12 of 372 comments (clear)

  1. It isn't his decision by 110010001000 · · Score: 5, Insightful

    Once the lawsuits come rolling in he won't have a choice. This isn't fixable. The best you can do is mitigate the damage. Good thing he sold all his stock before this went public.

    1. Re:It isn't his decision by 110010001000 · · Score: 4, Insightful

      WRONG. The Meltdown attack ONLY AFFECTS INTEL PROCESSORS. We need to keep this lie from spreading.

  2. A recall is absurd. Software is a thing. by Anonymous Coward · · Score: 5, Insightful

    It's not possible recall all the processors that ever existed. Society doesn't have the resources even to think about such a thing.

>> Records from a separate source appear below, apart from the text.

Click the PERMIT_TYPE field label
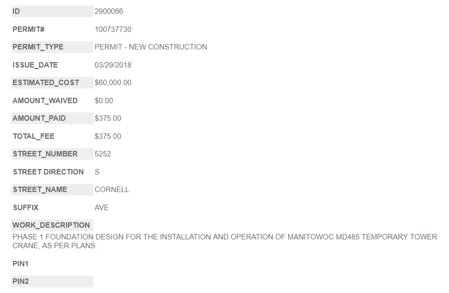The image size is (449, 293). [38, 47]
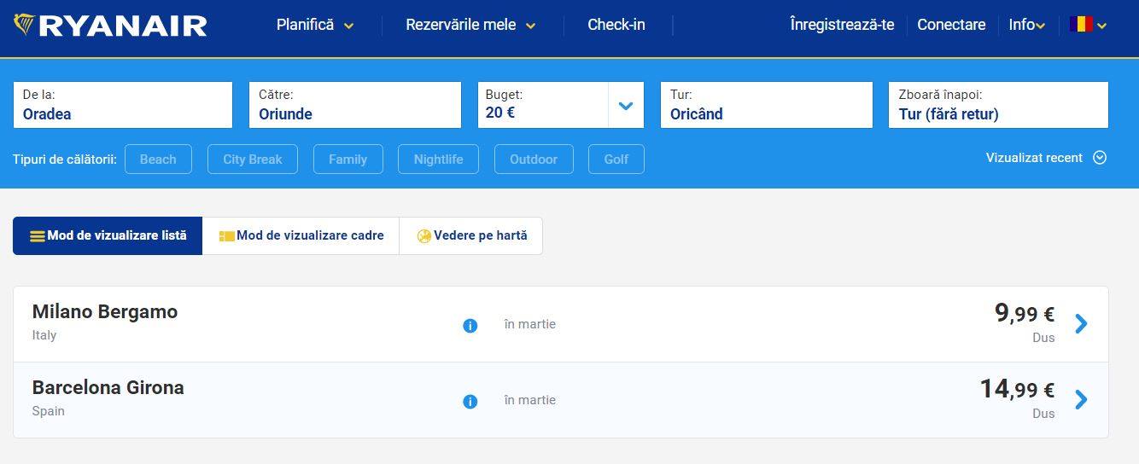This screenshot has width=1139, height=464.
Task: Toggle the Nightlife trip type filter
Action: click(439, 160)
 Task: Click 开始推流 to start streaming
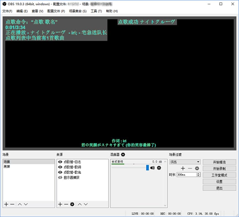(219, 162)
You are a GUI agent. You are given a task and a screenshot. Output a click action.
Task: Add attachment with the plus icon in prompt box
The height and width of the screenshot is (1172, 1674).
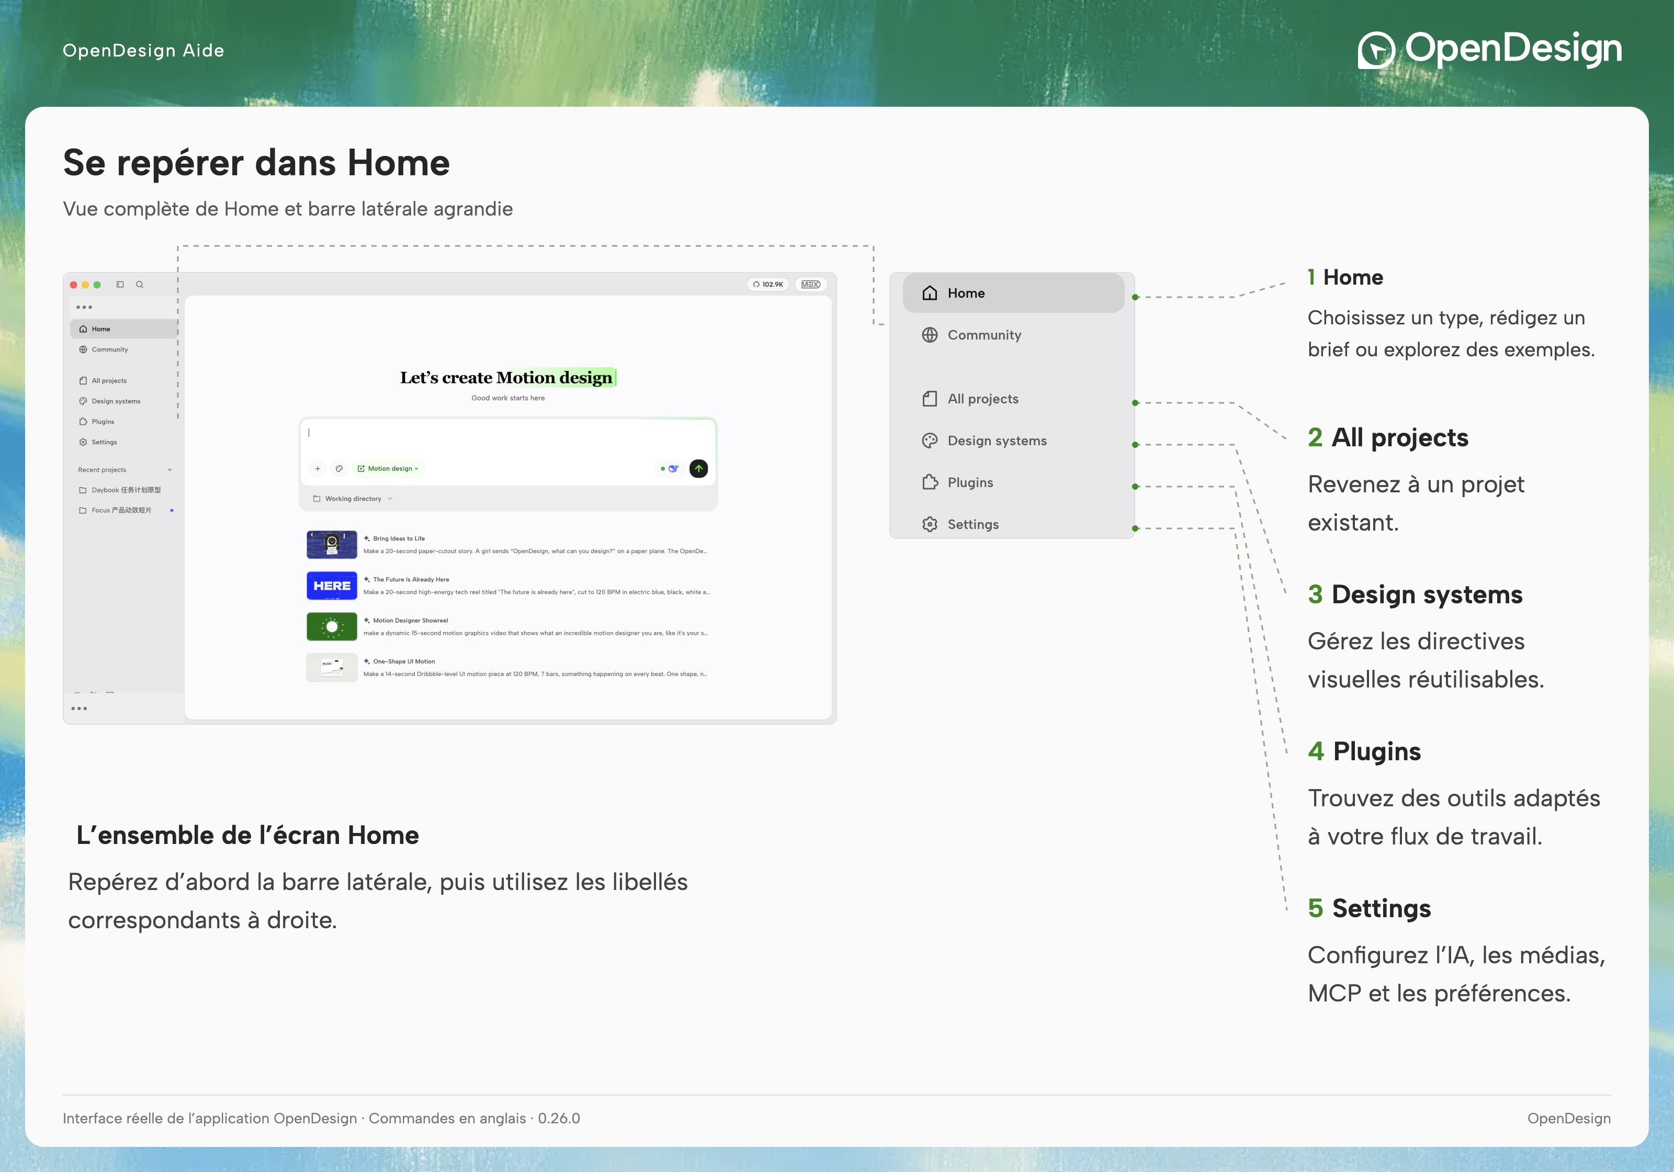pos(318,469)
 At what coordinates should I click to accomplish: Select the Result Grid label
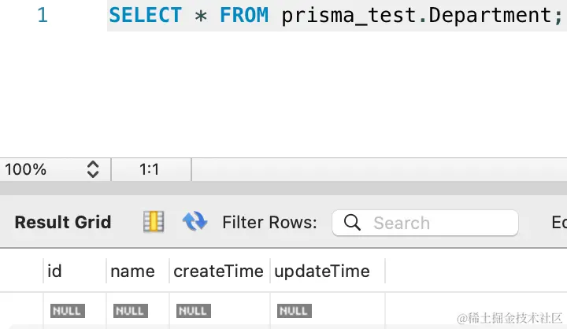tap(63, 223)
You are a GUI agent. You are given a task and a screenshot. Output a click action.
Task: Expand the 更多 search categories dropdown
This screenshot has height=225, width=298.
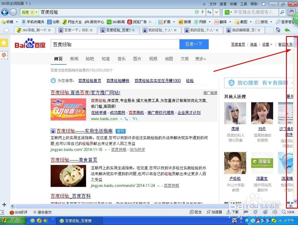pyautogui.click(x=200, y=59)
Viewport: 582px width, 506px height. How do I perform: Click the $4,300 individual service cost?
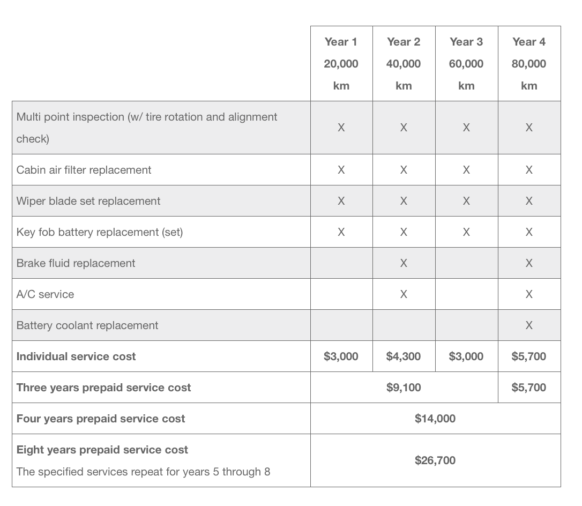coord(404,356)
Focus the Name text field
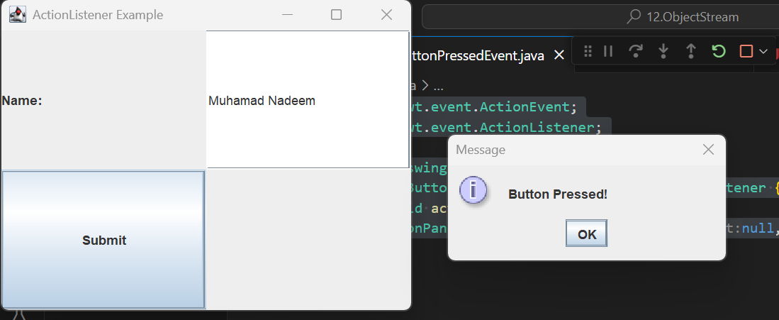The height and width of the screenshot is (320, 779). (308, 99)
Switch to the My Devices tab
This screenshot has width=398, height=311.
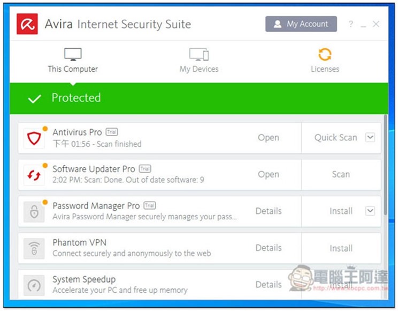199,61
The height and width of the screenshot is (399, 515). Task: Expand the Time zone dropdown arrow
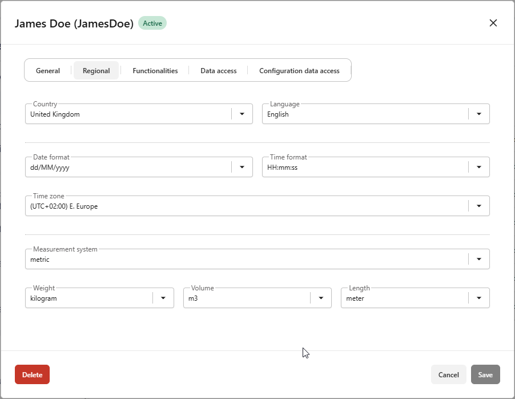point(479,206)
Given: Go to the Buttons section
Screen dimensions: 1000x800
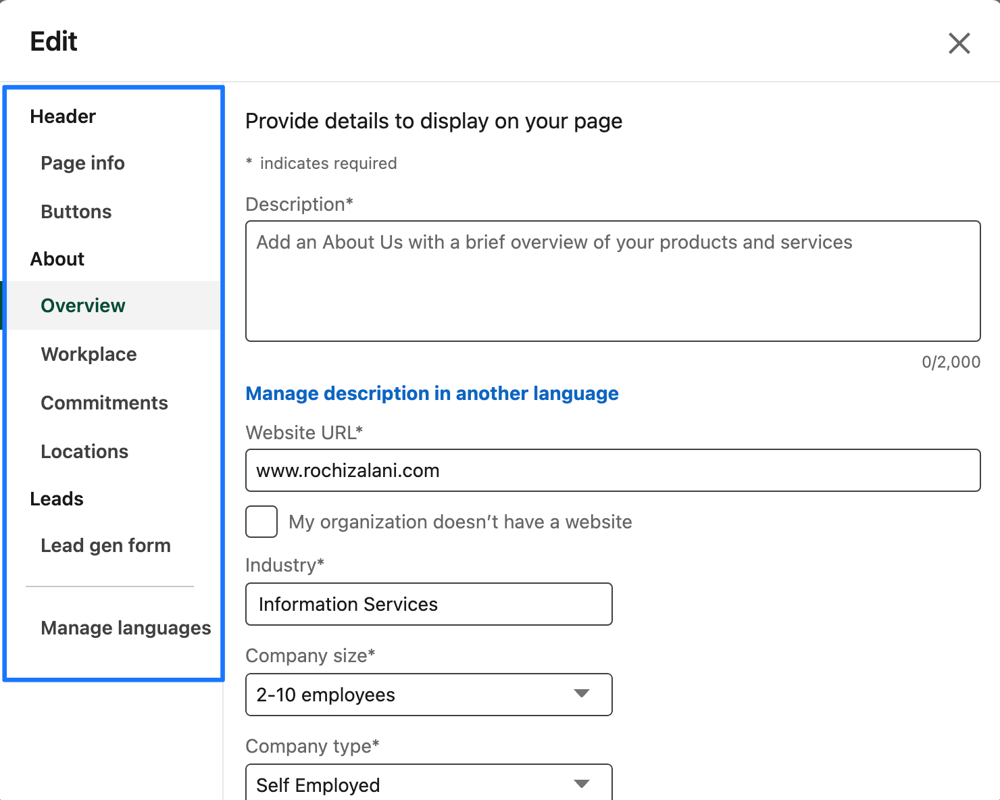Looking at the screenshot, I should point(76,211).
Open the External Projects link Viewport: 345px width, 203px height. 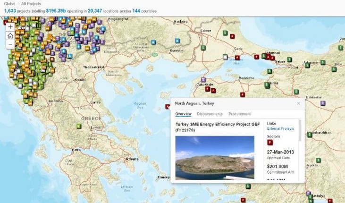pyautogui.click(x=280, y=128)
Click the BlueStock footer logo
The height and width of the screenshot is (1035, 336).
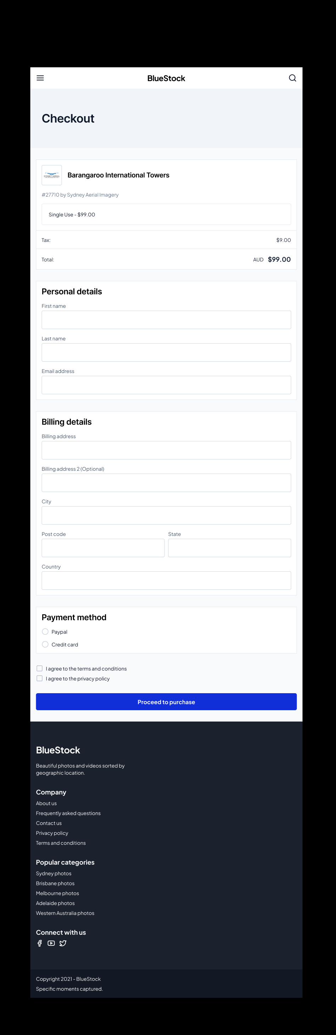click(58, 750)
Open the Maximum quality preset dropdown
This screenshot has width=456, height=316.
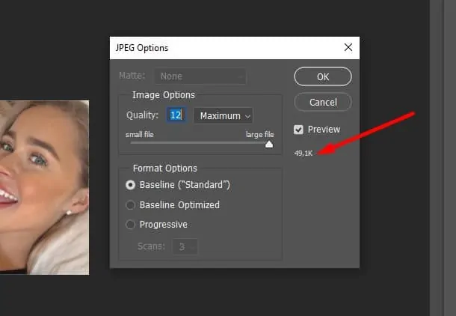pyautogui.click(x=223, y=115)
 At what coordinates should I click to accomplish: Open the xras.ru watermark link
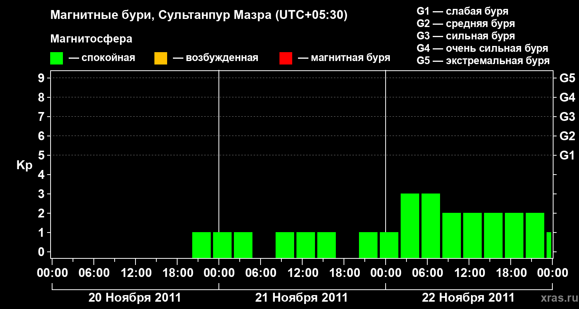click(x=557, y=298)
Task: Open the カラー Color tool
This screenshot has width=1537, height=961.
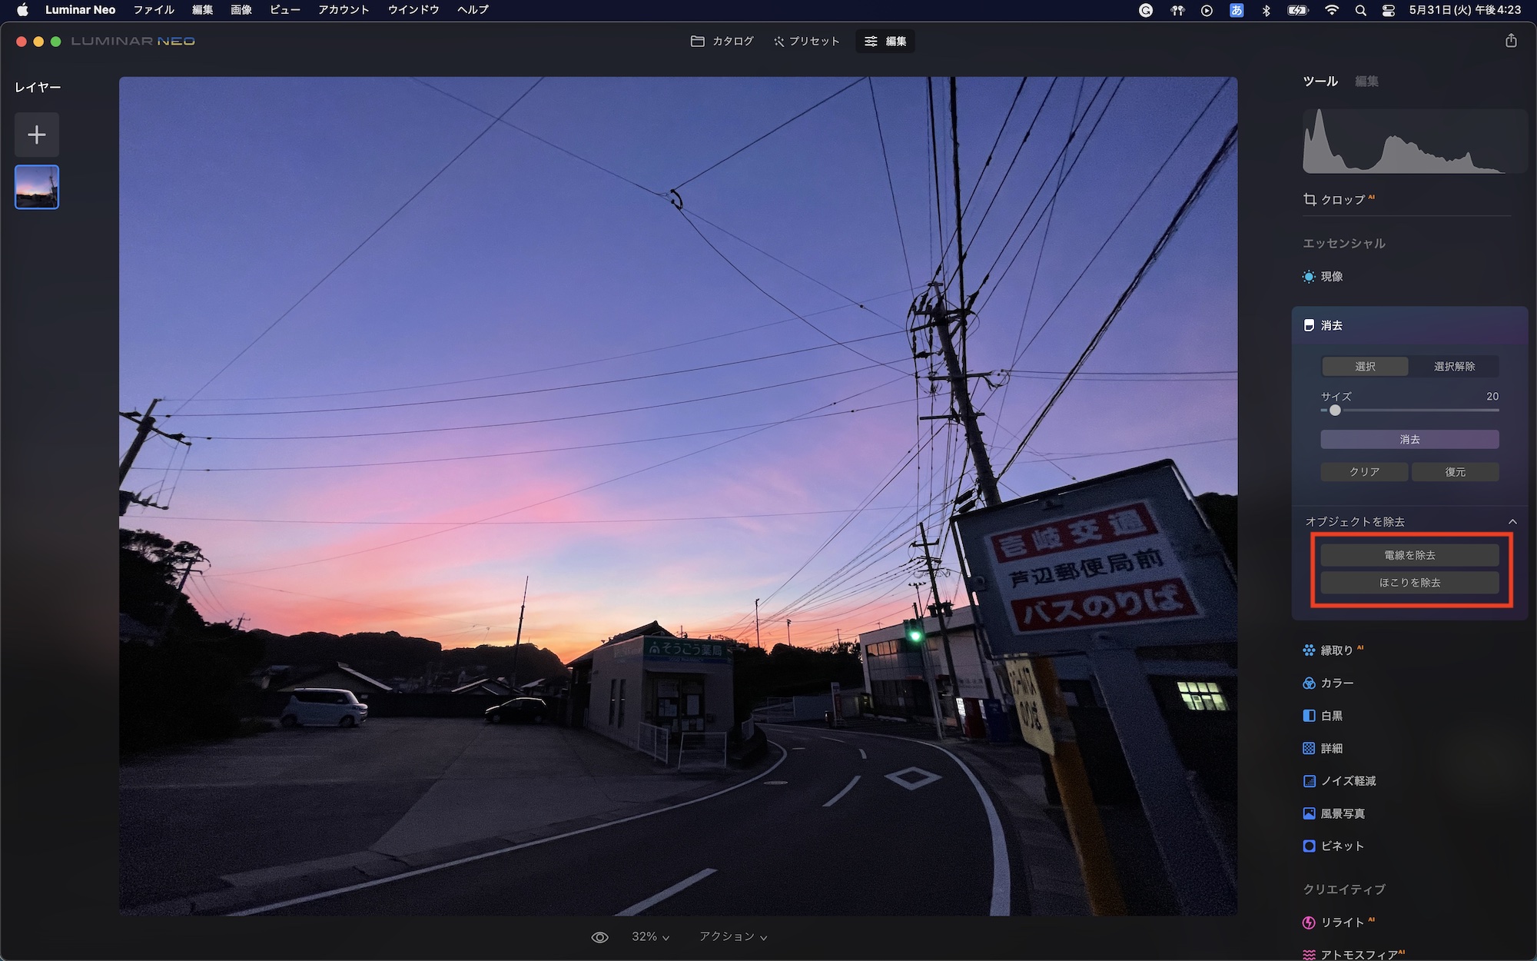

    Besides, computers run software, which is almost infinitely malleable; it can be crafted to mitigate the problems of hardware—as it has always done. So much of programming is about working around someone else's boneheaded mistakes.

    Now, that being said, this is actually a good reason to support FOSS. You cannot trust other people (especially large, flush corporations) to care enough about your particular situation to fix up the software so as to mitigate such problems. If only more software in the world were open to inspection, then at least people who really care could go about fixing things themselves, and the rest of you consumer nitwits could at least benefit from their hard work, too.

    We'll get there one day.

  3. Lawsuits on what grounds? by Anonymous Coward · · Score: 1, Insightful

    Caveat Emptor.

    Intel offered a product, and you chose to buy it. The whole thing was voluntary. There was no fraud, either; Intel never said its chips were free defects; indeed, anyone who has had even a passing interest in the world of computing knows that a huge amount of software (especially kernel stuff) is devoted hiding and working around hardware-level "quirks" (read: bugs).

    If anybody sues Intel, they'll be suing Intel only for providing an optional feature that makes computations faster. That's it. You don't want the security risk? Well, turn off that optional performance optimization.

    1. Re:Lawsuits on what grounds? by 110010001000 · · Score: 4, Insightful

      No they aren't if they are trading on information that the public doesn't know about.

    2. Re:Lawsuits on what grounds? by 110010001000 · · Score: 2, Insightful

      Give me a break. One of the key features of the processor is not allowing access to kernel memory from processes that shouldn't have access. Really, just stop. Too stupid.

    3. Re:Lawsuits on what grounds? by networkBoy · · Score: 5, Insightful

      I'm guessing you don't work on this stuff do you...

      I never worked on the CPUs (I was chipsets), but I certainly have plenty of experience with unintended effects.

      * That it trains on other data is a non issue.
      * That it allows privileged access as part of a prediction is a mild (at best) issue.
      * That it doesn't have a prediction fail recovery mechanism (e.g. zero the cache for the failed prediction) is a minor issue.

      HOWEVER
      When these component issues combine together it is a *huge* flaw.

      How can this happen?
      * designers are idiots?
      -no, if they were idiots they certainly wouldn't have a working part at all. This stuff is _complex_

      * different smart designers worked on different parts, but in isolation?
      -ding! winner. It is highly likely that there was more than one team involved and as a result each validated their block works, and they validated that the system works. No one person saw the *whole* picture and as a result this vulnerability exists.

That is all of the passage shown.